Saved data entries
■ ■ ■ ■

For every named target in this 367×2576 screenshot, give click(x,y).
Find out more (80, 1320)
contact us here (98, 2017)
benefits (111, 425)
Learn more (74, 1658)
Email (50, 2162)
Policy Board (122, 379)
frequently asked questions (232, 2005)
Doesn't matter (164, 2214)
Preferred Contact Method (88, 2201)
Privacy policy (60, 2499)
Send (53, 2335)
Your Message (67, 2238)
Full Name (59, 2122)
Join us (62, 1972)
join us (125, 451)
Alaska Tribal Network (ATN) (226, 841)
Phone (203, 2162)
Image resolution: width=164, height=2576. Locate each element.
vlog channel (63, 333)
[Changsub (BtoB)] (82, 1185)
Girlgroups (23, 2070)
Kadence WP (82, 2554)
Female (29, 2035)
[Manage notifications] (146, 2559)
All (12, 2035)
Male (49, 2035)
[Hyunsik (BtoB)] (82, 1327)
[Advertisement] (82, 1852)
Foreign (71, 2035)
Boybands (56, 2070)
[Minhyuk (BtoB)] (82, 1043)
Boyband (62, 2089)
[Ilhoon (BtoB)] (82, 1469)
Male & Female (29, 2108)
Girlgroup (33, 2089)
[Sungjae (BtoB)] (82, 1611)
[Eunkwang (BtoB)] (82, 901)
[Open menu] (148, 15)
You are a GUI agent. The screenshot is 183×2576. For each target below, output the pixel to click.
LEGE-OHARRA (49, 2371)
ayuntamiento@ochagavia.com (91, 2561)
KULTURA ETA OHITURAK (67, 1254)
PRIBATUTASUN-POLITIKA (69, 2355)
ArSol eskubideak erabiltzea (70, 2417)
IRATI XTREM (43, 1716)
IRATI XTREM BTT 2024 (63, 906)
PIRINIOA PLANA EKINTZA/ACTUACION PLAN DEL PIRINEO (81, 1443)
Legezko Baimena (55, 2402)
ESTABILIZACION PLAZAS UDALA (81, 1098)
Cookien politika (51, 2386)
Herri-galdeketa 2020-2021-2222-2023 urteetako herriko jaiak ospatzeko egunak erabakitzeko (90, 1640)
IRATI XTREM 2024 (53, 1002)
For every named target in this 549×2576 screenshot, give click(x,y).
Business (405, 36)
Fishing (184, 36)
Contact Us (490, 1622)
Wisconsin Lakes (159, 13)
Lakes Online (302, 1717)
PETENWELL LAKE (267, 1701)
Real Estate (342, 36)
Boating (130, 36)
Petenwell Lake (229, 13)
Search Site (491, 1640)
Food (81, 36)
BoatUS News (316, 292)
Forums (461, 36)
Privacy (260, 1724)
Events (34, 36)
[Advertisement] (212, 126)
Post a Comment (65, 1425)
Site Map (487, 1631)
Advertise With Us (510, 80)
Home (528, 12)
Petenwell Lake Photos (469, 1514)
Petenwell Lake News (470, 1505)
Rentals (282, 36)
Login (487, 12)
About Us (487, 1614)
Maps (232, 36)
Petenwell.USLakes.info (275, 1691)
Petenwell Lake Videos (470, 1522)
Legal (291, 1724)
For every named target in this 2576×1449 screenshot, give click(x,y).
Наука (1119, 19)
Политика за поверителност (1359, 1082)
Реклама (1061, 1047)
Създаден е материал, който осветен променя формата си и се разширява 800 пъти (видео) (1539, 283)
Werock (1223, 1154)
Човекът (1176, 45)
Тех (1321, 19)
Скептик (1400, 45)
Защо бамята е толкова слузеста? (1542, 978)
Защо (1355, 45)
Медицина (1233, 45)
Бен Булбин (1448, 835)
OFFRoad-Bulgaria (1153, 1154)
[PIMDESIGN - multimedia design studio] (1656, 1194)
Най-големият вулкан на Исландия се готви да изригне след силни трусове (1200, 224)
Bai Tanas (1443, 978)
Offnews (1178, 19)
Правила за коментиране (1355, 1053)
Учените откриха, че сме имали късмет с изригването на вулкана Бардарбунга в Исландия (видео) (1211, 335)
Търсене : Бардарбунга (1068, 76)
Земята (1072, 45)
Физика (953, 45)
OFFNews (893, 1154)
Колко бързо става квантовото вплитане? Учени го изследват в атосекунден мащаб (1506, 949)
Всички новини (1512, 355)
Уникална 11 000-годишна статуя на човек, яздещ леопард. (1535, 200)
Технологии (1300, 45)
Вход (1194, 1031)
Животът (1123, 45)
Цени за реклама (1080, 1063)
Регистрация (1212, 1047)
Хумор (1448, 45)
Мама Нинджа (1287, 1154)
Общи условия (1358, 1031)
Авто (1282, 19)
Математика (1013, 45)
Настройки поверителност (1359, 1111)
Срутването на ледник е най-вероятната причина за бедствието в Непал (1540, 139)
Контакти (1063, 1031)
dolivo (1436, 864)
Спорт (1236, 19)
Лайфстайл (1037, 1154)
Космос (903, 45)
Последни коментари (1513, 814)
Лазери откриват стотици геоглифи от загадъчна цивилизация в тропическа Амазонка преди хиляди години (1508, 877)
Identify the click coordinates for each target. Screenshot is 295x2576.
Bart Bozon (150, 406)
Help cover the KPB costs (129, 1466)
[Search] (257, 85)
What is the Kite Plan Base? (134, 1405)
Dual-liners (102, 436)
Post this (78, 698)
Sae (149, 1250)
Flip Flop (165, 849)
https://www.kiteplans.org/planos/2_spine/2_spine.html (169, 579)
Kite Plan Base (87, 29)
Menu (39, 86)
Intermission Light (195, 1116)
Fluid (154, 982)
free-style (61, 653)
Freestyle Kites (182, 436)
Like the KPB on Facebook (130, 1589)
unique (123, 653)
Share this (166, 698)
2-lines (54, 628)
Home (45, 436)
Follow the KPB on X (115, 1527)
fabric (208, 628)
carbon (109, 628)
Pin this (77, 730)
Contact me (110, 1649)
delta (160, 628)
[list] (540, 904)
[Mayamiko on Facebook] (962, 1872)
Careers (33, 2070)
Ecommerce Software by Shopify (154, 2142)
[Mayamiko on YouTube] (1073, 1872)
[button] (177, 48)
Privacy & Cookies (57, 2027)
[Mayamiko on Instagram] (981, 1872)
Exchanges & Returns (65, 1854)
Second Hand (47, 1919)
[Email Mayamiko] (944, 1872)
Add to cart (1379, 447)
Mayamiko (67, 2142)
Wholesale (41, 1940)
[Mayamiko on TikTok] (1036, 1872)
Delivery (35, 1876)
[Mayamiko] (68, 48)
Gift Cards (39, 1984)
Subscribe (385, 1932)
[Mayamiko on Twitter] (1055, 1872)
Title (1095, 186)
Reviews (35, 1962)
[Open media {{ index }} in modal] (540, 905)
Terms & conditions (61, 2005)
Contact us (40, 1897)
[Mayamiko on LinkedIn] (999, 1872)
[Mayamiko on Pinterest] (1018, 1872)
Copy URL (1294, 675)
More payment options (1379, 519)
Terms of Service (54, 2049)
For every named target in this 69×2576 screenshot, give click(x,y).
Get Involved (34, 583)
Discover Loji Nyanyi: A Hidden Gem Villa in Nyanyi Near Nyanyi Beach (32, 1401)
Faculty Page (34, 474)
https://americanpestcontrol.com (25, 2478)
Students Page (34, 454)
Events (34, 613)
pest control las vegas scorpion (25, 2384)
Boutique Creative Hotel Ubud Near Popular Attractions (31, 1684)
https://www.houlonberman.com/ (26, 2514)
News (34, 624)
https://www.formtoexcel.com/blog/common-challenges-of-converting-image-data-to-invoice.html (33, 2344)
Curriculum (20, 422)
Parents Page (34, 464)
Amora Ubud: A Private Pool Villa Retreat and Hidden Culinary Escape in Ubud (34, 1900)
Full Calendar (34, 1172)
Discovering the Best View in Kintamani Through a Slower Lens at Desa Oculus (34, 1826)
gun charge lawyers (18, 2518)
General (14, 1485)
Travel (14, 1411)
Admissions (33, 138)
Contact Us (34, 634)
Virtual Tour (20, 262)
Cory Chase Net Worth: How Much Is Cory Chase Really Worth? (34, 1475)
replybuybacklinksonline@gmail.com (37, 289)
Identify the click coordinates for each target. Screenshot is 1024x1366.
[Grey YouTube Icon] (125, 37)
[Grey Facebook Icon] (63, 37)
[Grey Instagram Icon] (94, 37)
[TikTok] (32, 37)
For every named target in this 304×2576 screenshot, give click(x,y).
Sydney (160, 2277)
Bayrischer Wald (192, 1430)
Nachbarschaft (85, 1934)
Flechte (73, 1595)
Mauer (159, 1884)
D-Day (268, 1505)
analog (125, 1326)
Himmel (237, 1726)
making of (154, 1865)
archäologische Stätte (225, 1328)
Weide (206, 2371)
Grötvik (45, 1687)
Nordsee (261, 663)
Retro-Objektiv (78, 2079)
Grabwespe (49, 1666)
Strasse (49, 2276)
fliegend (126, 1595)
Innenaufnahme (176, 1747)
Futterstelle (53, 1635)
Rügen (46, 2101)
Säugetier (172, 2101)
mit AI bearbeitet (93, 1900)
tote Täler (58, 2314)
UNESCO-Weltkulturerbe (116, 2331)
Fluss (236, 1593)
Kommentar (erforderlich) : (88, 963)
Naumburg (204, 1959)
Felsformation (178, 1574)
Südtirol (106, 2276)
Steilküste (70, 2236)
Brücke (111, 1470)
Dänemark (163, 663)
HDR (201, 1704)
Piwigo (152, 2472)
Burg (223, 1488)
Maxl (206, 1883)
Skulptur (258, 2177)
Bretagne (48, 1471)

■ ■ ■ ■

## PROBLEM REQUIREMENTS
I'd like the lines above from the one with "Grötvik (45, 1687)" up to and including the one with "mit AI bearbeitet (93, 1900)" copied exactly, with no other lines.

## EXERCISE RESULT
Grötvik (45, 1687)
Nordsee (261, 663)
Retro-Objektiv (78, 2079)
Grabwespe (49, 1666)
Strasse (49, 2276)
fliegend (126, 1595)
Innenaufnahme (176, 1747)
Futterstelle (53, 1635)
Rügen (46, 2101)
Säugetier (172, 2101)
mit AI bearbeitet (93, 1900)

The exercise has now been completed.